* BEGIN PAGE *

Also, is there a more efficient way to access the data such that I can do something (hypothetical) like:
data2[0]['experiment_id'] = 1
data2[1]['time'] = 78.35161
data2[2]['logged_time'] = 80.59253
rather than having to go through the process of setting up a dictionary for every single row of data?
You're close. The dataset's .dtype gives you the dataset as a NumPy dtype. Adding .descr returns it as a list of (field name, field type) tuples. See code below to print the field names inside your loop:
for (f_name,f_type) in f[dset].dtype.descr:
print(f_name)
There are better ways to work with HDF5 data than creating a dictionary for every single row of data (unless you absolutely want a dictionary for some reason). h5py is designed to work with dataset objects similar to NumPy arrays. (However, not all NumPy operations work on h5py dataset objects). The following code accesses the data and returns 2 similar (but slightly different) data objects.

* END PAGE *
* BEGIN RECORDED DATA *

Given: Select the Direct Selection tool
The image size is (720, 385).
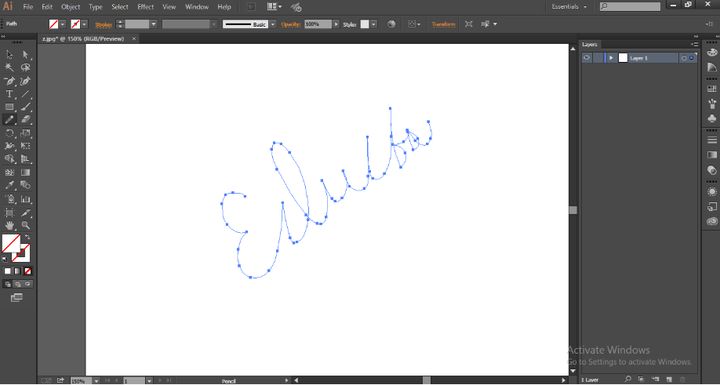Looking at the screenshot, I should tap(26, 55).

* END RECORDED DATA *

> _WHAT YOU HAVE TO DO_: Reproduce the stretch of the h5py thread from "You're close. The" through "print(f_name)" word for word. Answer using only the thread about reading HDF5 data with h5py.

> _RESPONSE FOR THIS EXERCISE_:
You're close. The dataset's .dtype gives you the dataset as a NumPy dtype. Adding .descr returns it as a list of (field name, field type) tuples. See code below to print the field names inside your loop:
for (f_name,f_type) in f[dset].dtype.descr:
print(f_name)